TEXT PROVIDED START

Spacecraft properties
- Spacecraft: Dragon 2

Expedition
- Space station: Haven-1

Crew
- Crew size: 4
- Members: TBA; TBA; Arnaud Prost; TBA;

Start of mission
- Launch date: NET 2027 (planned)
- Rocket: Falcon 9 Block 5
- Launch site: Kennedy Space Center
- Contractor: SpaceX

Orbital parameters
- Regime: Low Earth orbit

Docking with Haven-1

= Vast-1 =

Planned private crewed spaceflight to Haven-1

Vast-1 is a planned private spaceflight to the Haven-1 space station, that is planned to launch no earlier than Q1 2027 by American aerospace company Vast. Vast-1 is expected to launch on a Falcon 9 rocket, using a Crew Dragon vehicle, both manufactured by SpaceX. The stay on the station is planned to last no more than 30 days. The spaceflight will include four astronauts who will be trained by SpaceX on their Crew Dragon capsule through simulations and formations.

== Crew ==
Seats on the mission are being sold to space agencies and private individuals who are involved in science and philanthropic projects at an unknown price. Arnaud Prost will serve as a flight test engineer for this mission. John McFall could join him on the mission as well.

| Position | Astronaut |  |
|---|---|---|
| Commander | TBA |  |
| Pilot | TBA |  |
| Flight Test-Engineer | Arnaud Prost, ESA First spaceflight |  |
| Mission Specialist | TBA |  |

== Mission ==
During the mission, the crew will conduct various experiments, relating to both science and in-space manufacturing. As of June 2023, these experiments are unknown, however, they may be both internal and external.

At some point during the mission, the Haven-1 space station's propulsion system will cause the station to rotate, providing artificial gravity, similar to the gravity one would experience on the Moon. If successful, it would be the second time artificial gravity has been deliberately produced in a crewed spacecraft, with the first being on NASA's Gemini 11 in 1966.

== Future flights ==
Vast's contract with SpaceX includes the option for a second crewed mission to Haven-1 with a launch scheduled for no earlier than 2027 called Vast-2.

TEXT PROVIDED END

* _WHAT YOU WILL DO_:
1/ From the Vast-1 text, copy word for word the passage that begins at "At some point" and stops after "2027 called Vast-2.".
2/ List every crew position named in the table in the Vast-1 text.

INFORMATION START

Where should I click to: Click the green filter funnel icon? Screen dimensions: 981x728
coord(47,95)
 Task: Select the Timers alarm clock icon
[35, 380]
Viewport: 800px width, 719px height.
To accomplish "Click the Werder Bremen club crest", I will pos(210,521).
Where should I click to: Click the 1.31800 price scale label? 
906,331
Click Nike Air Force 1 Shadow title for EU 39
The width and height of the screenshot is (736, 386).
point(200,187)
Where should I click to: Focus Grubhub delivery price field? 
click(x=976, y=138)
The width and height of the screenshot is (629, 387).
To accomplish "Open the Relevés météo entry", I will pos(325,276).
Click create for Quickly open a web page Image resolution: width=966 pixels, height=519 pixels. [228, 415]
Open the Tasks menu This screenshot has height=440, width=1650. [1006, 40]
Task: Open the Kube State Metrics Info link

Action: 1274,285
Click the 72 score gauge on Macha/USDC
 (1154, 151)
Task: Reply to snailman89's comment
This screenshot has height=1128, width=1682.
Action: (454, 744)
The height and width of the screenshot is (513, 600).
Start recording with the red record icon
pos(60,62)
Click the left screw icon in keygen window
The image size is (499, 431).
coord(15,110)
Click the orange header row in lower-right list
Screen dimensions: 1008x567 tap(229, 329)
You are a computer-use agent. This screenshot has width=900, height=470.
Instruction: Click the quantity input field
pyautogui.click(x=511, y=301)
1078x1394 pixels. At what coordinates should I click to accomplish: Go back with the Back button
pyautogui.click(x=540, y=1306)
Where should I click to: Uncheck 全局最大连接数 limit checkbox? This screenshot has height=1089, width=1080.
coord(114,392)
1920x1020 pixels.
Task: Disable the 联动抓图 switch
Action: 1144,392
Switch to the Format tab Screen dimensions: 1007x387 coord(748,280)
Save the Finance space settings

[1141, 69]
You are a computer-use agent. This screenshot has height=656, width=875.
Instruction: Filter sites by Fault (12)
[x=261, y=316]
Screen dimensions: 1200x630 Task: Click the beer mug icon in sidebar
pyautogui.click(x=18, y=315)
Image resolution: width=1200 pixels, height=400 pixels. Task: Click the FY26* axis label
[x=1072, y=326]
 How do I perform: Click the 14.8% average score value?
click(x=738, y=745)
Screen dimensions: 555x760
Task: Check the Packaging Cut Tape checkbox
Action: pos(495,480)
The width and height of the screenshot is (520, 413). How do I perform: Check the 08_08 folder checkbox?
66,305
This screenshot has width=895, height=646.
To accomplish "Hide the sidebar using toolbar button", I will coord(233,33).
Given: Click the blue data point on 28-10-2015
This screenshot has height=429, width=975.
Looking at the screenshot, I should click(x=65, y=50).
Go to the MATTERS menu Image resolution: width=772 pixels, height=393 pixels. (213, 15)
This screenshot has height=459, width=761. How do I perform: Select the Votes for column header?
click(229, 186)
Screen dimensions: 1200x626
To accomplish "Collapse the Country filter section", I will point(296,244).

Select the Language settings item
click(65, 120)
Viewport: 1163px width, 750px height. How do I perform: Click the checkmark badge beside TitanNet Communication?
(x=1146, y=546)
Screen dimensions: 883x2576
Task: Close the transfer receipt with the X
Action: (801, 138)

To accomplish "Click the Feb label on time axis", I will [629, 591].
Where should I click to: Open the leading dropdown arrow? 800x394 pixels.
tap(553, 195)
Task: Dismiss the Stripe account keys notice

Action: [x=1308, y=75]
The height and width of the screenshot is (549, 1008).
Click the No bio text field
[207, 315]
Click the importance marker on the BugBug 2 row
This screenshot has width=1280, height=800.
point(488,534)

INFORMATION END

* _RESPONSES PER TASK_:
1/
At some point during the mission, the Haven-1 space station's propulsion system will cause the station to rotate, providing artificial gravity, similar to the gravity one would experience on the Moon. If successful, it would be the second time artificial gravity has been deliberately produced in a crewed spacecraft, with the first being on NASA's Gemini 11 in 1966.

== Future flights ==
Vast's contract with SpaceX includes the option for a second crewed mission to Haven-1 with a launch scheduled for no earlier than 2027 called Vast-2.

2/ Commander, Pilot, Flight Test-Engineer, Mission Specialist